## TEXT PASSAGE
▬▬▬▬▬▬▬▬▬▬

Being a hun, being free
For the last three weeks I’ve started Mondays by going on Zoom before 8am. I turn my camera on but leave my microphone on mute. I let people into the call and then for 20 minutes I just write in my notebook and the other people in the call write in theirs, and then I wave and some people catch the wave and some people don’t, and I close the Zoom and slam my laptop shut and wander back into the bedroom. It’s nice. It isn’t life changing or energetic or moving or exciting, it’s just nice. It’s just very low key nice. Anyway I’m going to keep it up because even though my sleepiness at this time of year mean I have to wrench myself from bed, I do like something about 8.05am and sitting on the bed having written three pages in almost-company.
I realised yesterday that writing by hand is where I do my thinking and writing on my keyboard is where I do my writing. And the routine of it has had a useful impact in my life. It’s harder when I find myself un-tortured or unbothered by life. I have to dig around and write pointless things down, the dregs of my dreams, things I can see out the window, that sort of thing. And it’s useful when I have balled up threads of tangled wool that I want to make sense of. A lot of the time I’m just pepping myself up and telling myself that I’m doing ok, explaining myself outloud to myself. It’s quite charming. I always think that about diary entries, like half the time we’re just explaining ourselves to the invisible reader.

▬▬▬▬▬▬▬▬▬▬

## RECORD EXTRACTS

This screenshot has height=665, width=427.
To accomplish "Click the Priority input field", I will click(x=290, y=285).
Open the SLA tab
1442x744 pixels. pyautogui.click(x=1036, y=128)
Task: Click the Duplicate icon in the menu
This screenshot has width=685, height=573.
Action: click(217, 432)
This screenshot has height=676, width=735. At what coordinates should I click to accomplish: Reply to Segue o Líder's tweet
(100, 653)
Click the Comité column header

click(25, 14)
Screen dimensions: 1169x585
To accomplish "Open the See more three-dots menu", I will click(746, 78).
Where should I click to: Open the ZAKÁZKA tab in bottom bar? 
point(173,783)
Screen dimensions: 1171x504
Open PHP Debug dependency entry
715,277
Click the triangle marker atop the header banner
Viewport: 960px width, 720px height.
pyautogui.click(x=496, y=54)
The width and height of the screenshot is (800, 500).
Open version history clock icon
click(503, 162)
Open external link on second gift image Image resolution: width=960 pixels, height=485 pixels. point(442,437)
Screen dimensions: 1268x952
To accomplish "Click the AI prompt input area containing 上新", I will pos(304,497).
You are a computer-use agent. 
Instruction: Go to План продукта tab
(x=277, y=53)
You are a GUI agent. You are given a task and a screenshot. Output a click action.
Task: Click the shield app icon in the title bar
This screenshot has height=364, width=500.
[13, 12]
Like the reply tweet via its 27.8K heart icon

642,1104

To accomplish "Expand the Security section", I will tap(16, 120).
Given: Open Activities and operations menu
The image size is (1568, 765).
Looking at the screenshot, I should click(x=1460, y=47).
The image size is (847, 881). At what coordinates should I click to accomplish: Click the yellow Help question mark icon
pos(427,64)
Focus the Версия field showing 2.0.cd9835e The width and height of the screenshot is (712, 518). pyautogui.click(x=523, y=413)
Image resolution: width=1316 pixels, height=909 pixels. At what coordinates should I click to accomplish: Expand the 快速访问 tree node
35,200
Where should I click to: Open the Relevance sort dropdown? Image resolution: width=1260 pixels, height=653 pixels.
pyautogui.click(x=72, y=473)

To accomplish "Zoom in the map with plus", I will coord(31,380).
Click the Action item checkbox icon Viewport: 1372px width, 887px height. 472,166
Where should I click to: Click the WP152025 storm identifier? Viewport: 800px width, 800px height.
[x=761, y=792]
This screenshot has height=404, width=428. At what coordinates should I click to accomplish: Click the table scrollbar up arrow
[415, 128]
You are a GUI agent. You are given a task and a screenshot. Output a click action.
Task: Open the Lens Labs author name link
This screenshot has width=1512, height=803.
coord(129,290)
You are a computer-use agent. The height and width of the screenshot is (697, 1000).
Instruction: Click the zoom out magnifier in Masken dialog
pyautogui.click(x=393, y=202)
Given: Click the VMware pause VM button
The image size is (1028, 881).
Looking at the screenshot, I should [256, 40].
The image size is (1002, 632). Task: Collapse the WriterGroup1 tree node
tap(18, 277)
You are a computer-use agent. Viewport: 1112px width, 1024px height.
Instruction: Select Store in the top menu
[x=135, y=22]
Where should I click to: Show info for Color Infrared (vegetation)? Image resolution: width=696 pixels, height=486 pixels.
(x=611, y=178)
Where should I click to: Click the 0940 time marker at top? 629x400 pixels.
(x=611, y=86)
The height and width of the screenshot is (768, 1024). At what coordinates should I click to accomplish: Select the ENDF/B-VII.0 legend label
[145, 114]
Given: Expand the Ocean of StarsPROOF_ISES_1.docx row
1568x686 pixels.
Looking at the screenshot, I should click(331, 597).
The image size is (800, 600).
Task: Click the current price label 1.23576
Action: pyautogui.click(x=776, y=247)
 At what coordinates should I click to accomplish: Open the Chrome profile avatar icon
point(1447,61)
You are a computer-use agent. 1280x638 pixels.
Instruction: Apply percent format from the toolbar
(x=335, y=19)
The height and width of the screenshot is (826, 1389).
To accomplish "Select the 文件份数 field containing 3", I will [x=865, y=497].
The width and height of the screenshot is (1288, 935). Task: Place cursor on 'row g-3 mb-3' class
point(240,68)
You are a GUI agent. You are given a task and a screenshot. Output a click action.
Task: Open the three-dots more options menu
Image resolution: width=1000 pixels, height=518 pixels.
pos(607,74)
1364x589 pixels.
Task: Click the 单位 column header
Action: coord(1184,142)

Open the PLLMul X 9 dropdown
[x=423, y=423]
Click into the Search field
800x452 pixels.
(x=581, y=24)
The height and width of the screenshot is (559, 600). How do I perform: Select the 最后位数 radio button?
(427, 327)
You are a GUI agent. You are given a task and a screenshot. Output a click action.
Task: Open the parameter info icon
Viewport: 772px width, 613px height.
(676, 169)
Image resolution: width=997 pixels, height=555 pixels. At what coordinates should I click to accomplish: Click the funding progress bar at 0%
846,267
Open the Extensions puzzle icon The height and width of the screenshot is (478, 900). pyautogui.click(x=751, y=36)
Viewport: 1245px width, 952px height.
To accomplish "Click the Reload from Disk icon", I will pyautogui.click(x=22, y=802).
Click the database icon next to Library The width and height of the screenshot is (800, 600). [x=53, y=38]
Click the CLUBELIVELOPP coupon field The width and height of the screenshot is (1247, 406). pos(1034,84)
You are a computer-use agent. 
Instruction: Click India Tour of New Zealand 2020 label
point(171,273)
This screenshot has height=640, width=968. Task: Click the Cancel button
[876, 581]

▬▬▬▬▬▬▬▬▬▬

## PROBLEM DESCRIPTION
Rewrite the passage of the Zoom writing text from "Being a hun, being" up to and including "pages in almost-company.", with "notebook" changed to "journal".

## EXERCISE OUTPUT
Being a hun, being free
For the last three weeks I’ve started Mondays by going on Zoom before 8am. I turn my camera on but leave my microphone on mute. I let people into the call and then for 20 minutes I just write in my journal and the other people in the call write in theirs, and then I wave and some people catch the wave and some people don’t, and I close the Zoom and slam my laptop shut and wander back into the bedroom. It’s nice. It isn’t life changing or energetic or moving or exciting, it’s just nice. It’s just very low key nice. Anyway I’m going to keep it up because even though my sleepiness at this time of year mean I have to wrench myself from bed, I do like something about 8.05am and sitting on the bed having written three pages in almost-company.